NEW YORK (Thomson Reuters Regulatory Intelligence) - In the first case involving a rule aimed at ensuring the stability of financial market operations, three NYSE exchanges have agreed to pay a fine of $14 million to settle allegations by the Securities and Exchange Commission that due to a variety of lapses from 2008 through 2016 they failed to comply with laws and regulations governing registered securities exchanges.
The three exchanges were the New York Stock Exchange LLC (NYSE), NYSE American LLC (American) and NYSE Arca, Inc. (Arca).
The SEC's action on March 6(here) marks the first case based on Reg SCI(here) as the basis for enforcement. The 2014 rule requires SEC-overseen entities and self-regulatory organizations such as stock exchanges to ensure that their systems are sufficiently robust and secure to maintain their operational capability and fair and orderly markets.

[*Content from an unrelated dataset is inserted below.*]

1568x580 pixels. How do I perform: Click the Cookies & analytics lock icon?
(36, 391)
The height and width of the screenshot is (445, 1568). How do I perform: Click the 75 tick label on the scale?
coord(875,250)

The case provides an opportunity to consider best practices and compliance program enhancements that businesses should examine within their own regimes and the testing that can best determine if they are effective and fit for purpose.
The SEC charged that from 2008 to 2015, the interaction between two order types on the NYSE and American exchanges — pegging orders and non-displayed reserve orders — potentially enabled floor brokers to determine the presence of non-displayed pending depth liquidity on the exchanges’ order books, without disclosing this possibility in its rules.
The violations also included erroneously implementing a market-wide regulatory halt and negligently misrepresenting stock prices as “automated” despite extensive system problems ahead of a total shutdown of two of the exchanges, the SEC said.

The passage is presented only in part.